Non è casuale, infine, che l’opera venga conclusa con il brevissimo capitolo “L’esempio del Cristo, come regola della nostra coscienza”, ove Solov’ëv, meditando sul mistero dell’Amore, invita i veri Cristiani a una vivente rappresentazione immaginativa del Cristo, sostenendo le nostre illusorie forze con l’eterna Forza del suo Sacrificio, continuamente Redento e Trasmutato: «Basta che prima di prendere una decisione importante per la vita personale o sociale, pensiamo nell’intimo della nostra anima alla figura morale del Cristo, ce ne compenetriamo soprannaturalmente e ci chiediamo: “Potrebbe Egli agire cosí? Ossia: approverà o no questa azione? Mi benedirà se la compio?” A tutti propongo questo controllo, che non ingannerà(12)».

Luca Fantini

(1) Per uno studio generale in proposito, si veda J. Meyendorff, La teologia bizantina, Marietti Edizioni, Casale Monferrato 1984 e Cristologia ortodossa, Roma 1974; V. Lossky, La teologia mistica della Chiesa d’Oriente, Bologna 1985; gli scritti del teologo serbo G. Popovic e dell’autore russo Nikolaev, nei quali si evidenzia come la Chiesa Orientale, a differenza di quella cattolica ancora poggiante sullo spirito dell’Antico Testamento, tenda – almeno potenzialmente – all’attualizzazione mistico-spirituale del Vangelo di Giovanni e delle Lettere di San Paolo. Anche lo Steiner, in Lo studio dei sintomi storici, Editrice Antroposofica, Milano 1991, pag. 175 e segg. e in Risposta della Scienza dello Spirito a problemi sociali e pedagogici, Editrice Antroposofica, Milano 1974, pag. 271, sembra confermare questa visione.
(2) R. Steiner, Missione di singole anime di popolo, Editrice Antroposofica, Milano 1983, pagg. 168-169.
(3) ibid., pag. 172.
(4) V. Solov’ëv, I fondamenti spirituali della vita, Marietti Edizioni, Casale Monferrato 1924.

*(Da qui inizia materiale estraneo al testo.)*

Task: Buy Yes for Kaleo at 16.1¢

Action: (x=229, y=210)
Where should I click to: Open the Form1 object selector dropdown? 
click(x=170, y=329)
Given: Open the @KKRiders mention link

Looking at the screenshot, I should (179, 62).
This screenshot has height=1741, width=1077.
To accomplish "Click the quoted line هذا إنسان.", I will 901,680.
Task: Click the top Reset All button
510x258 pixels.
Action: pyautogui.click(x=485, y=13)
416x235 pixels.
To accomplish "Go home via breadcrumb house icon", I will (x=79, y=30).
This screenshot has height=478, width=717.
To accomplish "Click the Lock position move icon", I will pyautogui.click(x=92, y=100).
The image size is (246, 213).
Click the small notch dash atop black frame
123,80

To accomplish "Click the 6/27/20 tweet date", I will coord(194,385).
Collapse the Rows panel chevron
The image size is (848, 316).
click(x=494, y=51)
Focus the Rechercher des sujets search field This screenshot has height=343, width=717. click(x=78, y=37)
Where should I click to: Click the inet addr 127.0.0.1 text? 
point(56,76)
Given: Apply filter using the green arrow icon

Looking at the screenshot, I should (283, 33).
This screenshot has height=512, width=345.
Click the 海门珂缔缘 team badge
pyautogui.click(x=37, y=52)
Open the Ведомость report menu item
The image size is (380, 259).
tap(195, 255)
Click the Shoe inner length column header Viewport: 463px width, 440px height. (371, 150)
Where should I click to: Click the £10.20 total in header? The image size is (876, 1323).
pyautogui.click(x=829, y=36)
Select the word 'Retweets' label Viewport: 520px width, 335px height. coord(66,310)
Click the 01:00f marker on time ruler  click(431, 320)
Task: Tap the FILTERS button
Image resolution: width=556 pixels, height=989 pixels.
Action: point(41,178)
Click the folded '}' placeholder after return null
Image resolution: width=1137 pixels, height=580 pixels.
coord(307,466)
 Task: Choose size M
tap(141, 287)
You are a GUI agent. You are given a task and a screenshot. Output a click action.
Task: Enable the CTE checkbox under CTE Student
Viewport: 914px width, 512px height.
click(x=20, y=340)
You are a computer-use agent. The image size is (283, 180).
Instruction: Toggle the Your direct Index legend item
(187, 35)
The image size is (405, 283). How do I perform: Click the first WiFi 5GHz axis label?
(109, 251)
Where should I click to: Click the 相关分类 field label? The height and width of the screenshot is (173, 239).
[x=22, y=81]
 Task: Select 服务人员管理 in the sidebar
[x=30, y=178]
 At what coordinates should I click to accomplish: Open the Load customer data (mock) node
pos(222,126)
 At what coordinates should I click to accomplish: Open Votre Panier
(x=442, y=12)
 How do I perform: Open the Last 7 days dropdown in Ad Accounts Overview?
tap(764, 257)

(5) Per comprendere questo e i successivi riferimenti alla Chiesa, si deve aver chiaro il pensiero del filosofo russo sulla funzione universale della Chiesa Cristiana, esposto in La Russia e la Chiesa universale. Si può intendere comunque ciò, facendo corrispondere la visione della Chiesa di Solov’ëv a quella di Steiner sull’attività della sfera spirituale nell’organismo tripartito, esposta nella sua opera I punti essenziali della questione sociale.
(6) (7) (8) (9) (10) (11) (12) V. Solov’ëv, op. cit.